TASK GOAL >> Give everything from the line containing "Where should I click to: Open" down to the end of the material as a two-column CSV with the headers request and answer. Write one row per request, with its text and its answer each in a single quoted field and any line breaks turned into spaces.

▽

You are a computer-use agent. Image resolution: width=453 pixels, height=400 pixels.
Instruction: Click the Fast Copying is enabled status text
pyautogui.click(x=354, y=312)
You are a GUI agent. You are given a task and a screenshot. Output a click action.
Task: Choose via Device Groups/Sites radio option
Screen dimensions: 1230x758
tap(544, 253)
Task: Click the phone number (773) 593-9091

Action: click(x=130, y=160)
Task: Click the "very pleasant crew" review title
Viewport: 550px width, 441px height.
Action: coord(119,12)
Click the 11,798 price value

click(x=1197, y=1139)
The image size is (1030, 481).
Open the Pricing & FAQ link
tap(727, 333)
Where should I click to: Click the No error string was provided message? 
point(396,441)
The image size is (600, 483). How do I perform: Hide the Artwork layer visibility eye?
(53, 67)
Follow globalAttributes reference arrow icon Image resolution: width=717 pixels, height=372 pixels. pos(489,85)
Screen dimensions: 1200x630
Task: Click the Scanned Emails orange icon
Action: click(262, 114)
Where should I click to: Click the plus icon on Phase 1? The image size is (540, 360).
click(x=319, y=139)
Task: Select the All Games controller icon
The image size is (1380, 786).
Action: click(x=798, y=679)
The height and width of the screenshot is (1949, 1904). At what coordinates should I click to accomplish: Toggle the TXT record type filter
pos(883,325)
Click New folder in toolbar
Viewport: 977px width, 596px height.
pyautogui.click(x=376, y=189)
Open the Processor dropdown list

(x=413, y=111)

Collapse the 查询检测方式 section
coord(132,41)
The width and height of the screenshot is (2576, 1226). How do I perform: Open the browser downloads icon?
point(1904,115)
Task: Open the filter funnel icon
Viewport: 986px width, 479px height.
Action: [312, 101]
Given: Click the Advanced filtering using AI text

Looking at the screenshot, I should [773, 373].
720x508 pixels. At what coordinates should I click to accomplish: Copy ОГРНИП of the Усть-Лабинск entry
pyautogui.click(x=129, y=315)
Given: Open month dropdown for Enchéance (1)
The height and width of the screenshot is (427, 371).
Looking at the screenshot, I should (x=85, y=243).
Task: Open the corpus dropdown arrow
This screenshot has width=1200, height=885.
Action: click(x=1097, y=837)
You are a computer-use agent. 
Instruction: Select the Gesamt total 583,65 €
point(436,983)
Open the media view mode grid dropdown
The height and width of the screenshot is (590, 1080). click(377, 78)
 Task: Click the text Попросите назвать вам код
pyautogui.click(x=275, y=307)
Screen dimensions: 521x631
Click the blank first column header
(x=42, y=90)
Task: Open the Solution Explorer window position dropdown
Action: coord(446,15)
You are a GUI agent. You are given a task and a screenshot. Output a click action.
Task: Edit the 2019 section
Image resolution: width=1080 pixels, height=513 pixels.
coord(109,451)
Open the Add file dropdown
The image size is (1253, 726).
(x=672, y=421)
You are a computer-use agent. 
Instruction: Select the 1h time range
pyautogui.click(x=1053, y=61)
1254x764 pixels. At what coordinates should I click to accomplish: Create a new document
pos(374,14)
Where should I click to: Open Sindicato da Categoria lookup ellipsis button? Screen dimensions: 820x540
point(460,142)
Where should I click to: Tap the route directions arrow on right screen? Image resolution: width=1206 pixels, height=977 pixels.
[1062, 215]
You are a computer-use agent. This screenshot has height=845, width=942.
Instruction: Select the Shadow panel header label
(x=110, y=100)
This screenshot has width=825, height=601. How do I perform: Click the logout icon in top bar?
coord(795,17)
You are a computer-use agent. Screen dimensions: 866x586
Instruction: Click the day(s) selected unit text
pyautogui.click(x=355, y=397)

△

THE COMPLETED TASK >>
request,answer
"Where should I click to: Open Sindicato da Categoria lookup ellipsis button? Screen dimensions: 820x540","point(460,142)"
"Where should I click to: Tap the route directions arrow on right screen? Image resolution: width=1206 pixels, height=977 pixels.","[1062, 215]"
"You are a computer-use agent. This screenshot has height=845, width=942. Instruction: Select the Shadow panel header label","(x=110, y=100)"
"This screenshot has width=825, height=601. How do I perform: Click the logout icon in top bar?","coord(795,17)"
"You are a computer-use agent. Screen dimensions: 866x586 Instruction: Click the day(s) selected unit text","pyautogui.click(x=355, y=397)"